**Task item**
Could you write out the records exactly as they are given?

**Records supplied**
━━━━━━━━━━━━━━━━━━━━

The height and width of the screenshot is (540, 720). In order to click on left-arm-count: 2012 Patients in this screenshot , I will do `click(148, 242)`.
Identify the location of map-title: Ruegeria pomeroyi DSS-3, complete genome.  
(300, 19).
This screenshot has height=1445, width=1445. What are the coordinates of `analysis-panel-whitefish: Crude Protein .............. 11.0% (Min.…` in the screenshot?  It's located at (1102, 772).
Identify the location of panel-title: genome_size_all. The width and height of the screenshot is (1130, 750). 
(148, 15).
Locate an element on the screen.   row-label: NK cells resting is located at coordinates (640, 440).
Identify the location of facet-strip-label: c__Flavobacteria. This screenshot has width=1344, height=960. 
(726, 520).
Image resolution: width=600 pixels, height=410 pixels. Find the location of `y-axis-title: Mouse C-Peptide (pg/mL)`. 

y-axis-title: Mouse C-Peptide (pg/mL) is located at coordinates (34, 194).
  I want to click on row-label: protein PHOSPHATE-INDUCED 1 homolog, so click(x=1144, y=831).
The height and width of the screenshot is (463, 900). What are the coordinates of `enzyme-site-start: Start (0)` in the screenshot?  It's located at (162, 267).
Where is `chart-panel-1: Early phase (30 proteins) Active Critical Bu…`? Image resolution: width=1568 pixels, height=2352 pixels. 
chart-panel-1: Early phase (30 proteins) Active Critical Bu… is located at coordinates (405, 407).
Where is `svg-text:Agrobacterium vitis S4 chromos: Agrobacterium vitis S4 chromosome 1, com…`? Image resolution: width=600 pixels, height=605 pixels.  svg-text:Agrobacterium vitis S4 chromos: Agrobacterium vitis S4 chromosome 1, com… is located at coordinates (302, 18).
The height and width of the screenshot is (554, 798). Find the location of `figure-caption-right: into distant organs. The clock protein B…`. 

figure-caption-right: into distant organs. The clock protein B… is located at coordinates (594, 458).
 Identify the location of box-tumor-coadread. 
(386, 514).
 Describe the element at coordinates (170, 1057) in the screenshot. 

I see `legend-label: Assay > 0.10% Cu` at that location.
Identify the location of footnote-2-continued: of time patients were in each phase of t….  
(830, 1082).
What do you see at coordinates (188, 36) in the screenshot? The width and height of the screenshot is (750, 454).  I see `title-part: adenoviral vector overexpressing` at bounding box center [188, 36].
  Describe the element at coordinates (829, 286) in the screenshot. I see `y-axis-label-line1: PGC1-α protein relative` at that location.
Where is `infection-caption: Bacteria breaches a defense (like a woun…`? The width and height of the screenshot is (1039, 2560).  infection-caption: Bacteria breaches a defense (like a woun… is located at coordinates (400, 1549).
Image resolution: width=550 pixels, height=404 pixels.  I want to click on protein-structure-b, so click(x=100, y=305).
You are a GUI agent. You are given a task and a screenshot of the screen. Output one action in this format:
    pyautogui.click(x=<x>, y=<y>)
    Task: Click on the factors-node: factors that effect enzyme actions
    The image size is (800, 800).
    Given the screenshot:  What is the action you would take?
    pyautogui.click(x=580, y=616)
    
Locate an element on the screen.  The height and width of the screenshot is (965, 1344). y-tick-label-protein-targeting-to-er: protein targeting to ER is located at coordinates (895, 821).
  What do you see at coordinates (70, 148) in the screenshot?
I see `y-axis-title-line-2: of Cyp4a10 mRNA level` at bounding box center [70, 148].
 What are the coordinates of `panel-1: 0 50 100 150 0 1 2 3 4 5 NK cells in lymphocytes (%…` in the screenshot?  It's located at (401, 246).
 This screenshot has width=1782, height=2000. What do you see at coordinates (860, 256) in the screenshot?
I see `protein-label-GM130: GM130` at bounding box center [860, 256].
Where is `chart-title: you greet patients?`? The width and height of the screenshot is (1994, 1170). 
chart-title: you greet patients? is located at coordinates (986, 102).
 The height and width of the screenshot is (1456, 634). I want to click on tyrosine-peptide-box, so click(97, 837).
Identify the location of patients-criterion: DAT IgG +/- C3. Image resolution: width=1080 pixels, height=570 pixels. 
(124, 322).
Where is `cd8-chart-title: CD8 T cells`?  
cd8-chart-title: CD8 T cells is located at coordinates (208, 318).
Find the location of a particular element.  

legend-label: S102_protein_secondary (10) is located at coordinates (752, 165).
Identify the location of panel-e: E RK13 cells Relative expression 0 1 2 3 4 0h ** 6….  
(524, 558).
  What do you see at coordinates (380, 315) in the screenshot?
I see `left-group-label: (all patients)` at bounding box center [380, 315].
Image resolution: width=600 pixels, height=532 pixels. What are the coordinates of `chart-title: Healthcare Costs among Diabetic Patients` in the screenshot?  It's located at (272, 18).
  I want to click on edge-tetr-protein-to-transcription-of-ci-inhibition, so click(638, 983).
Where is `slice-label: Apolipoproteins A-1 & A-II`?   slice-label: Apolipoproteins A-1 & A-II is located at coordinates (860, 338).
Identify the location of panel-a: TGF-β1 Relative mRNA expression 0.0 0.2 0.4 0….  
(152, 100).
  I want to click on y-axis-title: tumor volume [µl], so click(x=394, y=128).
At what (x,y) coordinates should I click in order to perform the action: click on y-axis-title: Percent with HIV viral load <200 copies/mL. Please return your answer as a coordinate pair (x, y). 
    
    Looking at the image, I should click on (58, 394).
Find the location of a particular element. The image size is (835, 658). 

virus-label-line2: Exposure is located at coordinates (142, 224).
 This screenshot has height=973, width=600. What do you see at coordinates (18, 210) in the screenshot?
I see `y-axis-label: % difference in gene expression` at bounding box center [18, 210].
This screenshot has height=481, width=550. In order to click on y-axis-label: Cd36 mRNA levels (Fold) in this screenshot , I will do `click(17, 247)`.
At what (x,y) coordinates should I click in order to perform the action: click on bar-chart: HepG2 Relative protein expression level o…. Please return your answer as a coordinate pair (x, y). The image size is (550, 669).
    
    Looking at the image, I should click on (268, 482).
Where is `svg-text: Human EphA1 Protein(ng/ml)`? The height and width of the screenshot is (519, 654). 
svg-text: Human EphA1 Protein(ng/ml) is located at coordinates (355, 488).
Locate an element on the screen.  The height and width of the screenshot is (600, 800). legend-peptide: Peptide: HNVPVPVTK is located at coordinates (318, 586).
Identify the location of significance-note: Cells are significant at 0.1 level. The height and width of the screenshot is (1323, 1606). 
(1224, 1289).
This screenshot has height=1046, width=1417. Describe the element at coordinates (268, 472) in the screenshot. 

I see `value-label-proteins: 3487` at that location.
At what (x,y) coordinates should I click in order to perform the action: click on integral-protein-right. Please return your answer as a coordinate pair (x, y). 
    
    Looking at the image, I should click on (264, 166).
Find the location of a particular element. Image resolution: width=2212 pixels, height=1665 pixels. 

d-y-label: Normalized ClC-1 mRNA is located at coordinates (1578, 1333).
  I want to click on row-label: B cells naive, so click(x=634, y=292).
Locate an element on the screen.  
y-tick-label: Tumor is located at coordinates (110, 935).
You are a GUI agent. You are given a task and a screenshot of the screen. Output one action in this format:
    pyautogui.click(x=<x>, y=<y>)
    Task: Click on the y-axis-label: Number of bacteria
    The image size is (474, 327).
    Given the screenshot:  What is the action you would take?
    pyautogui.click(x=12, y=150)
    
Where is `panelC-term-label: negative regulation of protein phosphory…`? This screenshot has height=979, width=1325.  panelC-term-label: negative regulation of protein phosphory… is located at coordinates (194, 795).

━━━━━━━━━━━━━━━━━━━━

**Answer box**
The height and width of the screenshot is (540, 720). In order to click on left-arm-count: 2012 Patients in this screenshot , I will do `click(148, 242)`.
Identify the location of map-title: Ruegeria pomeroyi DSS-3, complete genome.  
(300, 19).
This screenshot has height=1445, width=1445. What are the coordinates of `analysis-panel-whitefish: Crude Protein .............. 11.0% (Min.…` in the screenshot?  It's located at (1102, 772).
Identify the location of panel-title: genome_size_all. The width and height of the screenshot is (1130, 750). 
(148, 15).
Locate an element on the screen.   row-label: NK cells resting is located at coordinates (640, 440).
Identify the location of facet-strip-label: c__Flavobacteria. This screenshot has width=1344, height=960. 
(726, 520).
Image resolution: width=600 pixels, height=410 pixels. Find the location of `y-axis-title: Mouse C-Peptide (pg/mL)`. 

y-axis-title: Mouse C-Peptide (pg/mL) is located at coordinates (34, 194).
  I want to click on row-label: protein PHOSPHATE-INDUCED 1 homolog, so click(x=1144, y=831).
The height and width of the screenshot is (463, 900). What are the coordinates of `enzyme-site-start: Start (0)` in the screenshot?  It's located at (162, 267).
Where is `chart-panel-1: Early phase (30 proteins) Active Critical Bu…`? Image resolution: width=1568 pixels, height=2352 pixels. 
chart-panel-1: Early phase (30 proteins) Active Critical Bu… is located at coordinates (405, 407).
Where is `svg-text:Agrobacterium vitis S4 chromos: Agrobacterium vitis S4 chromosome 1, com…`? Image resolution: width=600 pixels, height=605 pixels.  svg-text:Agrobacterium vitis S4 chromos: Agrobacterium vitis S4 chromosome 1, com… is located at coordinates (302, 18).
The height and width of the screenshot is (554, 798). Find the location of `figure-caption-right: into distant organs. The clock protein B…`. 

figure-caption-right: into distant organs. The clock protein B… is located at coordinates (594, 458).
 Identify the location of box-tumor-coadread. 
(386, 514).
 Describe the element at coordinates (170, 1057) in the screenshot. 

I see `legend-label: Assay > 0.10% Cu` at that location.
Identify the location of footnote-2-continued: of time patients were in each phase of t….  
(830, 1082).
What do you see at coordinates (188, 36) in the screenshot? The width and height of the screenshot is (750, 454).  I see `title-part: adenoviral vector overexpressing` at bounding box center [188, 36].
  Describe the element at coordinates (829, 286) in the screenshot. I see `y-axis-label-line1: PGC1-α protein relative` at that location.
Where is `infection-caption: Bacteria breaches a defense (like a woun…`? The width and height of the screenshot is (1039, 2560).  infection-caption: Bacteria breaches a defense (like a woun… is located at coordinates (400, 1549).
Image resolution: width=550 pixels, height=404 pixels.  I want to click on protein-structure-b, so click(x=100, y=305).
You are a GUI agent. You are given a task and a screenshot of the screen. Output one action in this format:
    pyautogui.click(x=<x>, y=<y>)
    Task: Click on the factors-node: factors that effect enzyme actions
    The image size is (800, 800).
    Given the screenshot:  What is the action you would take?
    pyautogui.click(x=580, y=616)
    
Locate an element on the screen.  The height and width of the screenshot is (965, 1344). y-tick-label-protein-targeting-to-er: protein targeting to ER is located at coordinates (895, 821).
  What do you see at coordinates (70, 148) in the screenshot?
I see `y-axis-title-line-2: of Cyp4a10 mRNA level` at bounding box center [70, 148].
 What are the coordinates of `panel-1: 0 50 100 150 0 1 2 3 4 5 NK cells in lymphocytes (%…` in the screenshot?  It's located at (401, 246).
 This screenshot has width=1782, height=2000. What do you see at coordinates (860, 256) in the screenshot?
I see `protein-label-GM130: GM130` at bounding box center [860, 256].
Where is `chart-title: you greet patients?`? The width and height of the screenshot is (1994, 1170). 
chart-title: you greet patients? is located at coordinates (986, 102).
 The height and width of the screenshot is (1456, 634). I want to click on tyrosine-peptide-box, so click(97, 837).
Identify the location of patients-criterion: DAT IgG +/- C3. Image resolution: width=1080 pixels, height=570 pixels. 
(124, 322).
Where is `cd8-chart-title: CD8 T cells`?  
cd8-chart-title: CD8 T cells is located at coordinates (208, 318).
Find the location of a particular element.  

legend-label: S102_protein_secondary (10) is located at coordinates (752, 165).
Identify the location of panel-e: E RK13 cells Relative expression 0 1 2 3 4 0h ** 6….  
(524, 558).
  What do you see at coordinates (380, 315) in the screenshot?
I see `left-group-label: (all patients)` at bounding box center [380, 315].
Image resolution: width=600 pixels, height=532 pixels. What are the coordinates of `chart-title: Healthcare Costs among Diabetic Patients` in the screenshot?  It's located at (272, 18).
  I want to click on edge-tetr-protein-to-transcription-of-ci-inhibition, so click(638, 983).
Where is `slice-label: Apolipoproteins A-1 & A-II`?   slice-label: Apolipoproteins A-1 & A-II is located at coordinates (860, 338).
Identify the location of panel-a: TGF-β1 Relative mRNA expression 0.0 0.2 0.4 0….  
(152, 100).
  I want to click on y-axis-title: tumor volume [µl], so click(x=394, y=128).
At what (x,y) coordinates should I click in order to perform the action: click on y-axis-title: Percent with HIV viral load <200 copies/mL. Please return your answer as a coordinate pair (x, y). 
    
    Looking at the image, I should click on (58, 394).
Find the location of a particular element. The image size is (835, 658). 

virus-label-line2: Exposure is located at coordinates (142, 224).
 This screenshot has height=973, width=600. What do you see at coordinates (18, 210) in the screenshot?
I see `y-axis-label: % difference in gene expression` at bounding box center [18, 210].
This screenshot has height=481, width=550. In order to click on y-axis-label: Cd36 mRNA levels (Fold) in this screenshot , I will do `click(17, 247)`.
At what (x,y) coordinates should I click in order to perform the action: click on bar-chart: HepG2 Relative protein expression level o…. Please return your answer as a coordinate pair (x, y). The image size is (550, 669).
    
    Looking at the image, I should click on (268, 482).
Where is `svg-text: Human EphA1 Protein(ng/ml)`? The height and width of the screenshot is (519, 654). 
svg-text: Human EphA1 Protein(ng/ml) is located at coordinates (355, 488).
Locate an element on the screen.  The height and width of the screenshot is (600, 800). legend-peptide: Peptide: HNVPVPVTK is located at coordinates (318, 586).
Identify the location of significance-note: Cells are significant at 0.1 level. The height and width of the screenshot is (1323, 1606). 
(1224, 1289).
This screenshot has height=1046, width=1417. Describe the element at coordinates (268, 472) in the screenshot. 

I see `value-label-proteins: 3487` at that location.
At what (x,y) coordinates should I click in order to perform the action: click on integral-protein-right. Please return your answer as a coordinate pair (x, y). 
    
    Looking at the image, I should click on (264, 166).
Find the location of a particular element. Image resolution: width=2212 pixels, height=1665 pixels. 

d-y-label: Normalized ClC-1 mRNA is located at coordinates (1578, 1333).
  I want to click on row-label: B cells naive, so click(x=634, y=292).
Locate an element on the screen.  
y-tick-label: Tumor is located at coordinates (110, 935).
You are a GUI agent. You are given a task and a screenshot of the screen. Output one action in this format:
    pyautogui.click(x=<x>, y=<y>)
    Task: Click on the y-axis-label: Number of bacteria
    The image size is (474, 327).
    Given the screenshot:  What is the action you would take?
    pyautogui.click(x=12, y=150)
    
Where is `panelC-term-label: negative regulation of protein phosphory…`? This screenshot has height=979, width=1325.  panelC-term-label: negative regulation of protein phosphory… is located at coordinates (194, 795).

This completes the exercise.